Andai in Internet e cominciai a controllare il mercato. E il mercato non era buono per gli acquirenti. Il Journal d’un Voyage à Temboctou et à Jenne  di René Caille era in vendita a 7000 dollari americani, Timbuktu di Oskar Lenz era in vendita a 1200 dollari, Reisen und Entdeckungen in Nord-und Central-Afrika in den Jahren 1849 bis 1855 a 9000 dollari. I prezzi erano assolutamente folli. Di certo avrei potuto spendere del denaro per comprare uno o due di questi libri, e se davvero mi fosse importato della mia Timbuktu avrei potuto forse fare lo sforzo di comprarli tutti. Ma non compro libri rari, edizioni rare, lettere, manoscritti e autografi per il gusto di comprarli ed ammassarli nel mio appartamento. Compro cose per fare collezioni che poi posso vendere. Ma se comincio spendendo una media di 6000 dollari a libro, non c’è modo di trovare un mercato per una collezione del genere. E se non c’è mercato o se non c’è la minima speranza di avere un mercato per una specifica collezione, non c’è motivo di lanciare un progetto del genere.

Ero prossimo a pensare che la mia proverbiale fortuna mi avesse abbandonato. Ma di regola non mi concedo di avere questo genere di idee. Non puoi mai sapere dove ti porterà la fortuna, un’occasione persa è spesso l’inizio di una nuova e più gratificante impresa. Continuai a cercare i libri finchè trovai qualcosa che colpì la mia attenzione: Da Tripoli a Timbuktu di Emilia von Schlosser, in vendita a 85 dollari. Il libro attirò la mia attenzione per varie ragioni. La prima era che il prezzo, per una prima edizione, era buono. Era in sostanza lo stesso prezzo al quale potevo trovare la traduzione francese di Es-Sadi Tarikh Es-Soudan del 1964. La seconda ragione era che in realtà copriva quella parte di Africa che Strasser aveva ampiamente esplorato nei suoi viaggi e descritto nel suo Diario di Viaggio. Ma nessuna di queste ragioni era buona quanto le altre due.

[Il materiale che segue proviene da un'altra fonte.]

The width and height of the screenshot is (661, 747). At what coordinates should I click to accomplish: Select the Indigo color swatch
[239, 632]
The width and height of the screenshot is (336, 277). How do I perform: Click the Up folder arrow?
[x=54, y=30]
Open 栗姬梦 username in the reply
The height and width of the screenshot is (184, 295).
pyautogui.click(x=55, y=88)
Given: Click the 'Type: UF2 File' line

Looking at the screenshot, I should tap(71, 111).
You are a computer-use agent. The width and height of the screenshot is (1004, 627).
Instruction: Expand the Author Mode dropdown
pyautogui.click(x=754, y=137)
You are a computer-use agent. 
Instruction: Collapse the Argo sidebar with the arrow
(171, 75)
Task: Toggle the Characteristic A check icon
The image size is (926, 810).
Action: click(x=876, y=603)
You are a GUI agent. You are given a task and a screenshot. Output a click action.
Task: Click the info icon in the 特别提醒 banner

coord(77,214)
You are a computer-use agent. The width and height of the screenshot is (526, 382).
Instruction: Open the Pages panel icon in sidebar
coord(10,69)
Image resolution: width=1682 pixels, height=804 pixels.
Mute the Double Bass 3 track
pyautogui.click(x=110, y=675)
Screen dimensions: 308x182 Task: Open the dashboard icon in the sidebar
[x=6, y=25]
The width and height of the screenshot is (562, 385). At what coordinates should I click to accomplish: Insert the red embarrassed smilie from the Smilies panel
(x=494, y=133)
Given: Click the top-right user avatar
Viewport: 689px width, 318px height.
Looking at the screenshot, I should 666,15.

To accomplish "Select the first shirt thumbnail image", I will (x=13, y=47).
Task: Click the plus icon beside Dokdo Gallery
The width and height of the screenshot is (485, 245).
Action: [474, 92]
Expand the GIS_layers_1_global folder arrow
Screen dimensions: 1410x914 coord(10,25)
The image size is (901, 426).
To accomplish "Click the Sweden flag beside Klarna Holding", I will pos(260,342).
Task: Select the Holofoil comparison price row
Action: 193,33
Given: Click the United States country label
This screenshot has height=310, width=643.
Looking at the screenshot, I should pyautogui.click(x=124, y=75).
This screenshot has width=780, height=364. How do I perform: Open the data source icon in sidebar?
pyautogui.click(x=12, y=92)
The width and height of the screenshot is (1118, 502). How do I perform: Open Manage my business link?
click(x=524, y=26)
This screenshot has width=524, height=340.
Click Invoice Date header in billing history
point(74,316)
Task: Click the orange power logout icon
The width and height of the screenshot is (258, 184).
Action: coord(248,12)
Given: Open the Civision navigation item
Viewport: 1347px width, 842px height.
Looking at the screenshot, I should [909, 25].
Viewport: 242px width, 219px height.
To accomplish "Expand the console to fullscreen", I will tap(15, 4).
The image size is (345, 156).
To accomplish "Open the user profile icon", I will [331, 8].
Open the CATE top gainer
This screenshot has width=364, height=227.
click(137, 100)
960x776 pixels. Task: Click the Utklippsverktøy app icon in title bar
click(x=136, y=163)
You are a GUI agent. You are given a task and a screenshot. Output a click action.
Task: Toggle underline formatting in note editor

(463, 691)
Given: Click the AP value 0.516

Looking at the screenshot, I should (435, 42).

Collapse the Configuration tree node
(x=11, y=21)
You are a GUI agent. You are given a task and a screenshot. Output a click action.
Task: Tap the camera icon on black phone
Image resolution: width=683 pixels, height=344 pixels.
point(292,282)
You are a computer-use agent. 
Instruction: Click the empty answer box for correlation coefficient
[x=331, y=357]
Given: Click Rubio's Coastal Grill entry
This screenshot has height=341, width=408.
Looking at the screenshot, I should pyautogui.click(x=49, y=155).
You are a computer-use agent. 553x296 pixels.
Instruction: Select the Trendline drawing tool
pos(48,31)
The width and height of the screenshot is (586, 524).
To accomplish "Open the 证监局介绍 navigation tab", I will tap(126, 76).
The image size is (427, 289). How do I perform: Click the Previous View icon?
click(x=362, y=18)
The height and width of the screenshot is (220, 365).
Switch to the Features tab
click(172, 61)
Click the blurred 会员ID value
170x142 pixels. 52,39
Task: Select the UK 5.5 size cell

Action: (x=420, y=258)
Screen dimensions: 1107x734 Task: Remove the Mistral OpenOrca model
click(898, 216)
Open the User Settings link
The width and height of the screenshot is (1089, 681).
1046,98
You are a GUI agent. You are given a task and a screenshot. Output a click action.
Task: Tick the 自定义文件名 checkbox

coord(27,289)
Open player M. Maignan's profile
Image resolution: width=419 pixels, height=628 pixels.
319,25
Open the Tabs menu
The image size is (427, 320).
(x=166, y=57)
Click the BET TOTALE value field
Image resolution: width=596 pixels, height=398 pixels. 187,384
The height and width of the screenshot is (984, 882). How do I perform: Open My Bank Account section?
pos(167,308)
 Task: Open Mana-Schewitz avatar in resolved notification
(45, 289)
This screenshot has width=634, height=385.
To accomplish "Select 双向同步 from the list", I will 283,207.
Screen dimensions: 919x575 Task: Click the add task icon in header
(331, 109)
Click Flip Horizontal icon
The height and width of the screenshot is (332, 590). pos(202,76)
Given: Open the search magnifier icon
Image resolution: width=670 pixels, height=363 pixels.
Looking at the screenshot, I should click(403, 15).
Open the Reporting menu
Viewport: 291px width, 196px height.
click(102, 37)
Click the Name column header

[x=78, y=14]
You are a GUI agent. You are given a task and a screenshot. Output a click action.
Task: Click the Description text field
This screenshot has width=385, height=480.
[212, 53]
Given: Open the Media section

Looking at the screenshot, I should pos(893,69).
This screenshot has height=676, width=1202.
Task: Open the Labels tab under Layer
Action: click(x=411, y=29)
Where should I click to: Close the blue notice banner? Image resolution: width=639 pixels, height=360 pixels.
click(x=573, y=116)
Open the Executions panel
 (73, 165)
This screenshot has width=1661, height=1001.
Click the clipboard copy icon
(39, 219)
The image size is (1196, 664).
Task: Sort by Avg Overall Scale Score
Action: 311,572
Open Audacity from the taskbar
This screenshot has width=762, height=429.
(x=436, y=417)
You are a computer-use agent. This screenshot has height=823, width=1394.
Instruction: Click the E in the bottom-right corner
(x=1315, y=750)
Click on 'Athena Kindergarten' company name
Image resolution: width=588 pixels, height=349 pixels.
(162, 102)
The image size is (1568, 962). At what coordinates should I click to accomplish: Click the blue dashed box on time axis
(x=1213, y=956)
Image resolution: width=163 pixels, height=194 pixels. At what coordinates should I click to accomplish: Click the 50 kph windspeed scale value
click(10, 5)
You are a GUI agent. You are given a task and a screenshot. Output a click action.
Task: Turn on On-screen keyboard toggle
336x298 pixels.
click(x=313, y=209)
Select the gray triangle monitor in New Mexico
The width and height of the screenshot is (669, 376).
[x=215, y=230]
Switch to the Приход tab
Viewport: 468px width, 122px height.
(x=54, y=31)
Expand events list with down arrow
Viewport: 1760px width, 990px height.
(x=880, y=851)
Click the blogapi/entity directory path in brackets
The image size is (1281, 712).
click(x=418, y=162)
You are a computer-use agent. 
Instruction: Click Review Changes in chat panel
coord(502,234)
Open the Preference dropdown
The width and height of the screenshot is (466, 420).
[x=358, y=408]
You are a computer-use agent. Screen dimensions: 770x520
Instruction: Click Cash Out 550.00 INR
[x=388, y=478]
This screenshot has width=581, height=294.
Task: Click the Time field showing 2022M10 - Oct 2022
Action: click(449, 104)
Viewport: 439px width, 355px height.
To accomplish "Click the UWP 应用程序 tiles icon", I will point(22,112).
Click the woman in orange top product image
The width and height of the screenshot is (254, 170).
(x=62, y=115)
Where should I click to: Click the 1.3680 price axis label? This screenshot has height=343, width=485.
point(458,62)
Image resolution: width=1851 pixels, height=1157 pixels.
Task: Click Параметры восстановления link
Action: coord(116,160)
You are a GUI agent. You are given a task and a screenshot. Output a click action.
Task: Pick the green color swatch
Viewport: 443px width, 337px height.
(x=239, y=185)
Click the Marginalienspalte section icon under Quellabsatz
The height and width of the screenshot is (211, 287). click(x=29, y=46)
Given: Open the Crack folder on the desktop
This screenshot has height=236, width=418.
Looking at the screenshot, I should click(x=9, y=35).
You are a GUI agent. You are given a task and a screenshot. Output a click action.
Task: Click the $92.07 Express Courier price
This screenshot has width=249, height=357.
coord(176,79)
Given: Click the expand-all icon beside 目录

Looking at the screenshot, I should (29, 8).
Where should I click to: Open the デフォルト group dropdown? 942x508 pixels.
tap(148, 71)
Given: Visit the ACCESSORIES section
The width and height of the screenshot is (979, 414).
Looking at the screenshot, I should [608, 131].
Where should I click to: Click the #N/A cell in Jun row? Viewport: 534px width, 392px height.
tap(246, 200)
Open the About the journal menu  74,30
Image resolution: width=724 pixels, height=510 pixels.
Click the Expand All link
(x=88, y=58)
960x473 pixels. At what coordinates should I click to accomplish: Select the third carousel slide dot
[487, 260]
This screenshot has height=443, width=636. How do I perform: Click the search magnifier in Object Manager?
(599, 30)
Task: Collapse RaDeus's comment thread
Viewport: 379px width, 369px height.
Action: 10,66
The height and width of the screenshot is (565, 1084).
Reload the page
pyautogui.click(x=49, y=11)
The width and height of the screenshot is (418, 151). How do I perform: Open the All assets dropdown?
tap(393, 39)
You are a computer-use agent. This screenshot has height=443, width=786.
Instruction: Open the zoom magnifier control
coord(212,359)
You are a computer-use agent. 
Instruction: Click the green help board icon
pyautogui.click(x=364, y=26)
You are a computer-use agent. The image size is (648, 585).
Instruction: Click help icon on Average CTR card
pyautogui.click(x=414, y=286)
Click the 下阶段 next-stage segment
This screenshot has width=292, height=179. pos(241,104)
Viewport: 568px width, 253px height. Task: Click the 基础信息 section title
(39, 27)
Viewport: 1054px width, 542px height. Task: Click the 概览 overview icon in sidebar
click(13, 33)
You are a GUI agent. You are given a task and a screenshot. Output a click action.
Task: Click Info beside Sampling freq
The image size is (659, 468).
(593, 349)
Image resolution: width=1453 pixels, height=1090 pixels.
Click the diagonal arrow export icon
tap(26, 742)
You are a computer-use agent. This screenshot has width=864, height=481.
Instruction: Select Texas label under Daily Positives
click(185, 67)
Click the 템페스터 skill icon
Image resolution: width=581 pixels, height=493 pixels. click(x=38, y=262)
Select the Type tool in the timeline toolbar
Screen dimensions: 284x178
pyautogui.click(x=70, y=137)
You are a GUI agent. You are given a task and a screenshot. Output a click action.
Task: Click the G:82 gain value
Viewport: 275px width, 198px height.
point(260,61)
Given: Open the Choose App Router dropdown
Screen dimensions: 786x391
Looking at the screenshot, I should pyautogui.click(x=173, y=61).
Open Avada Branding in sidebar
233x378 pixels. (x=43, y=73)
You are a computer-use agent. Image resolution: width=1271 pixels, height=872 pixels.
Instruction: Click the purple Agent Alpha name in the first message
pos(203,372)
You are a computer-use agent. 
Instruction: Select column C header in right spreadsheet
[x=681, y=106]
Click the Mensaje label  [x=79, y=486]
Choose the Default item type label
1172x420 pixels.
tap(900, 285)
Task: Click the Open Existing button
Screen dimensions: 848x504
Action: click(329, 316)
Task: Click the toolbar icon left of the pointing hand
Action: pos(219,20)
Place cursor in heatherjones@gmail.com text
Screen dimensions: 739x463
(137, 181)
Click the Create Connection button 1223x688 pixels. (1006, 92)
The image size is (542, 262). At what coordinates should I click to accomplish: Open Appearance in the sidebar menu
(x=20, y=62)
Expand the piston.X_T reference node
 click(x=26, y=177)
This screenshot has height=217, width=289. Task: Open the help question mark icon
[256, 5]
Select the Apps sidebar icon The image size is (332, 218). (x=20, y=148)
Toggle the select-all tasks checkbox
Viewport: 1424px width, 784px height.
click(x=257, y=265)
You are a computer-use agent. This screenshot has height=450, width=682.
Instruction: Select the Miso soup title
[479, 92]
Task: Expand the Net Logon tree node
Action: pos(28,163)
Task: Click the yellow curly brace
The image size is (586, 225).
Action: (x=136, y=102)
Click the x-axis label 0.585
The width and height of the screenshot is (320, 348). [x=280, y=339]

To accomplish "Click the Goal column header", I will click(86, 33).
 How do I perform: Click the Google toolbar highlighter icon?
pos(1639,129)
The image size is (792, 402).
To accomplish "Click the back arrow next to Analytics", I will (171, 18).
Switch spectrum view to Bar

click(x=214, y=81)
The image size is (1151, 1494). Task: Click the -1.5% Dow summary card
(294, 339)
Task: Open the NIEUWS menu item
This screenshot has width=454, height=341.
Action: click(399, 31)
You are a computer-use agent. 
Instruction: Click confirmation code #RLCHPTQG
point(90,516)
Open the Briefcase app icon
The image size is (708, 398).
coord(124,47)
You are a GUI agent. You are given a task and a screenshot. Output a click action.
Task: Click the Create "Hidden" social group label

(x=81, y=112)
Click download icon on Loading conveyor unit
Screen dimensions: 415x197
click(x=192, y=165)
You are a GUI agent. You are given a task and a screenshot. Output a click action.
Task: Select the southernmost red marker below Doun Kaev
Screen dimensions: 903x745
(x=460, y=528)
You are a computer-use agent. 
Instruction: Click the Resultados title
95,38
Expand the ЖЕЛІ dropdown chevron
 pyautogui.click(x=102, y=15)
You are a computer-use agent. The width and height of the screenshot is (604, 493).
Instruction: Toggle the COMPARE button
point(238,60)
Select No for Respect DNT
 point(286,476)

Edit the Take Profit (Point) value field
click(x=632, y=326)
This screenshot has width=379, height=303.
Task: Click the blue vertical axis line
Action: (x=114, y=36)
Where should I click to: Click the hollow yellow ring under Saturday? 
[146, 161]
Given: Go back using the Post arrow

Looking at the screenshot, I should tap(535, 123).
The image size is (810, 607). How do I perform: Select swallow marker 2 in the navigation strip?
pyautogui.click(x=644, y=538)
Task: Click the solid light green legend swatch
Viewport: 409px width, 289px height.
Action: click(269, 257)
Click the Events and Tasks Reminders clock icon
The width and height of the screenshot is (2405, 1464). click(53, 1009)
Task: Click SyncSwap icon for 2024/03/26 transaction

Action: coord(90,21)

Feci delle ricerche su Grafin van Schlosser e con mia sorpresa, o meglio con grande piacere, scoprii che era Grafin Emilia van Schlosser nata Hoffman. Era la figlia del dottor Hoffman le cui spedizioni africane erano state prese in considerazione da Strasser. Emilia Hoffman, scoprii, sposò Graf von Schlosser che era un cugino di Strasser, era il primo figlio della sorella della madre di Strasser. Questa era una notizia decisamente interessante dato che confermava ciò che Fritz mi aveva detto al nostro ultimo incontro a Monaco, cioè che Strasser era anche legato alla parte di Aristocrazia Nera che era, per ragioni che potevo solo sospettare, molto interessata ad esplorazioni africane. Condividevano tutti la stessa passione per l’Africa, per il Sahara e per i suoi segreti.

Ma c’era una quarta ragione per cui ero felice di aver trovato questo libro. Esso forniva infatti alcune informazioni biografiche sull’autore. Emilia von Schlosser, dopo la morte prematura del marito in guerra, lasciò la Germania e si trasferì sulle colline tra la Toscana e l’Emilia Romagna, vicino a dove il fiume Affrico confluisce nell’Arno.

La fortuna, contrariamente a quanto avevo sospettato, non mi aveva abbandonato. Avevo finalmente ottenuto alcune informazioni che mi servivano per risolvere il mistero. E meglio ancora, Grafin von Schlosser era viva, molto vecchia, e, come mi disse quando le parlai al telefono, ben disposta ad incontrarmi. La fortuna, pensai, è davvero dalla mia parte.